1980 wasn’t a vintage year for the Australian Sports Sedan Championship. Front-line competition in the once highly popular series had died off with the arrival of Frank Gardners radical F5000 based Chev Corvair in 1976, and that car dominated the category until it was eventually banned from competition at the end of 1979. By this stage, Gardner had stepped down from driving, and had plugged Allan Grice into the hot-seat, but by now, the competition had largely dried up.

However, new cars were still appearing on the scene, including Jim Richards’ XC Falcon hardtop, which debuted in 1978, and almost won the Australian Sports Sedan Championship at its first attempt. Then, the following season, Tony Edmonson arrived in Don Elliotts newly built Chevy powered Alfetta.

For 1980, Gardner replaced his outlawed Corvair with a European sourced Group 5 BMW 325, while John McCormack had built a V12 Jaguar XJS. Bob Jane, Allan Moffat, Graeme Whincup, and John Briggs were all competing in Chevy Monza’s. However, most of these cars ran only limited campaigns, and the championship was won by Edmonson, a fairytale ending in itself given he narrowly escaped death, and had his car destroyed at Surfers Paradise just one year earlier in a vicious high speed crash.

This video is of the final race of the final round of the 1980 Australian Sports Sedan Championship. The front-line competition is a little depleted by this stage, with the early laps being a four car battle between Richards in his New Zealand built Falcon, Briggs in his American IMSA Chevy Monza (DeKon 1001), Grice in his European BMW, and Edmonson in his Australian built Alfetta. But the sound is fantastic, and the cars themselves provide a real spectacle, as they buck and slide around the high speed Sandown circuit. Crank it up and enjoy…..

OCTARD-USA
05-19-2011, 03:48 AM
Very nice video, Steve, thanks for letting folks know about it. Being a Monza road racing fan, it was nice to see the John Briggs run Monza do so well in the early going. The rest of the cars in the field are pretty darn impressive as well.

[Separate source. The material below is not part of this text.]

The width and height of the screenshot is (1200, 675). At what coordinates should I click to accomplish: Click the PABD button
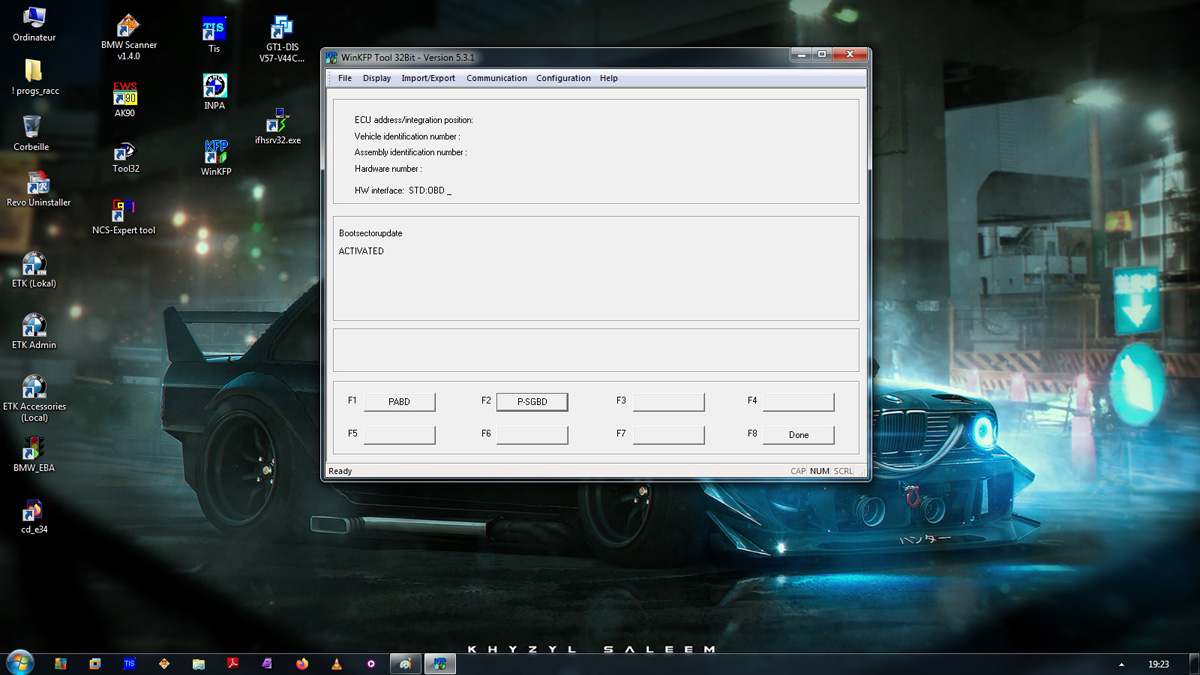399,402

I've read and heard from some knowledgeable folks that the John Briggs DeKon Monza chassis (1001) had been reconstructed or swapped out over the years. Would anyone know if that had occurred by this race in 1980?

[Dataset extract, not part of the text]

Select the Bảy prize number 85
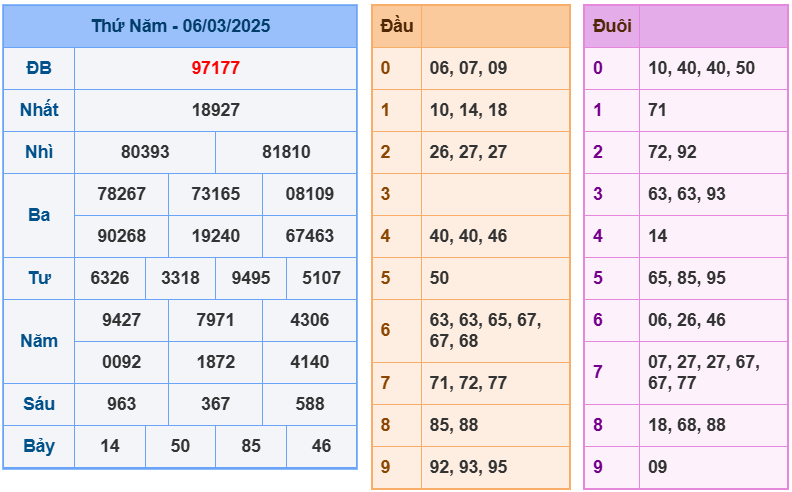This screenshot has width=792, height=492. (x=250, y=446)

Thanks again, Steve. This is a great site and forum, that just gets better every day.

-Chad

Steve Holmes
05-19-2011, 04:14 AM
Chad, thanks so much for your kind comments, very much appreciated. Its great to have you on here and I'll be looking forward to your input. Our Aussie members should be able to help with more of the changes made to DeKon 1001 from when it first arrived in Australia, circa 1977. But at the very least, Briggs has already moved the engine right back through the firewall in this video (you can see the alloy engine cover inside the cockpit), as when the car left NZ, it was still in its IMSA guise.

Steve Holmes
05-19-2011, 08:50 PM
Its only just dawned on me that Allan Moffat is racing a Group C RX7 in this race. It was my understanding the peripheral port RX7 was declined by CAMS to race in Group C for 1980, although Peter McLeod did debut the first RX7 at round 7 of the series. Moffat was very pro-RX7, but ran a cobbled up Falcon at Bathurst that year. So where did the RX7 he is driving in this Sports Sedan race come from? Is this the car he raced in the US? It is left hand drive.

seaqnmac27
07-04-2014, 03:15 AM
So was the running gear taken from the Ansett Charger into the Alfetta by Edmondson?

librules
07-04-2014, 10:53 AM
Without going back through old magazines, I think the Alfetta was built from scratch without touching the Charger (which still exists and I believe is slowly being restored). The Moffat Mazda was brought over from the States and offered for other drivers to have a run in so they could see (at that stage anyway....) that there was nothing to fear.